• TASK INSTRUCTIONS:
Quote all of the data that follows exactly as written, skipping the images.

(Dataset items)
┄┄┄┄┄┄┄┄┄┄

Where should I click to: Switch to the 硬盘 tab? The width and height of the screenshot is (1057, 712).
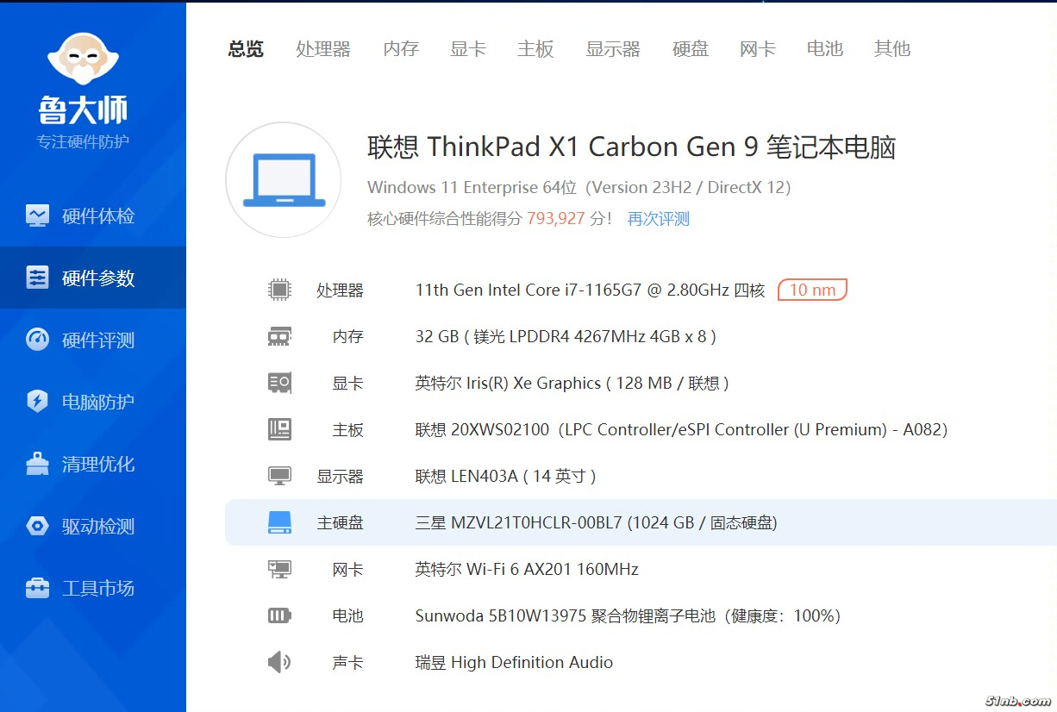point(691,49)
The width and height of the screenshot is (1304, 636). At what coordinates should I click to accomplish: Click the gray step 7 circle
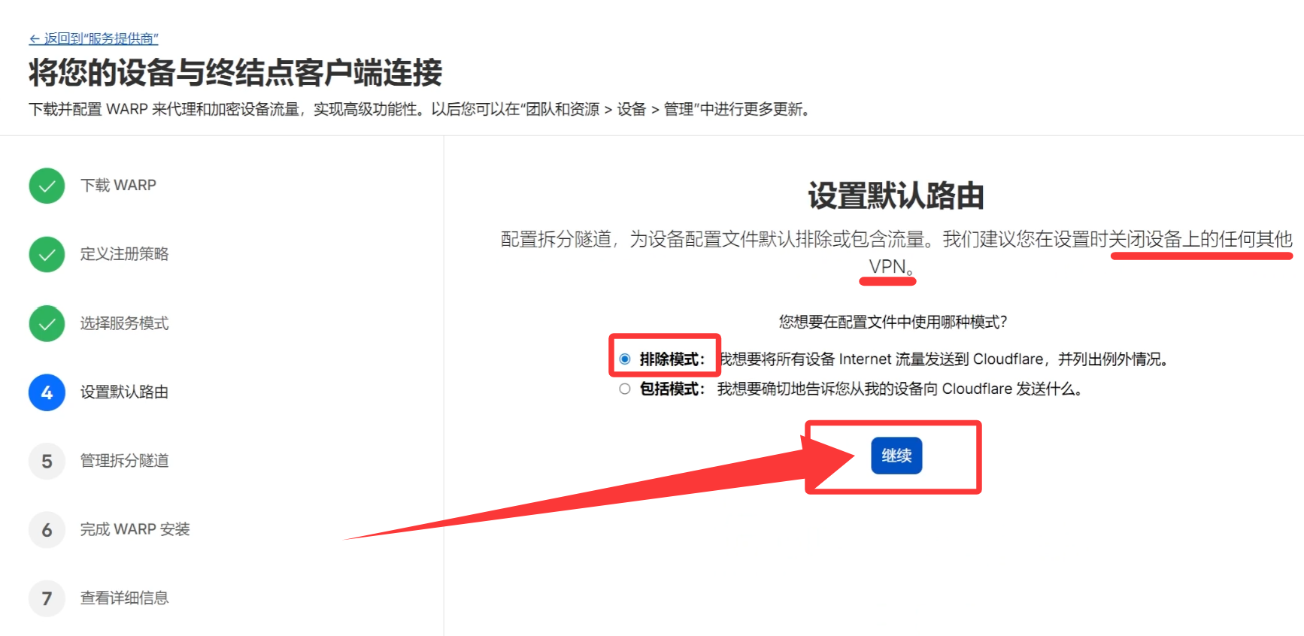[47, 598]
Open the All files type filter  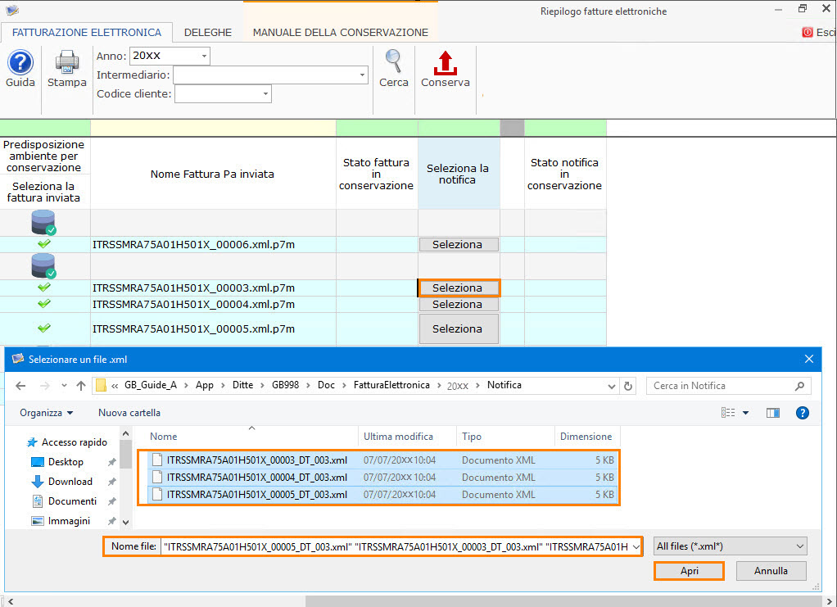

┄┄┄┄┄┄┄┄┄┄

• YOUR SOLUTION:
Where should I click to: Switch to the 硬盘 tab? The width and height of the screenshot is (1057, 712).
point(691,49)
The width and height of the screenshot is (1304, 636). At what coordinates should I click to accomplish: Click the gray step 7 circle
[47, 598]
Open the All files type filter  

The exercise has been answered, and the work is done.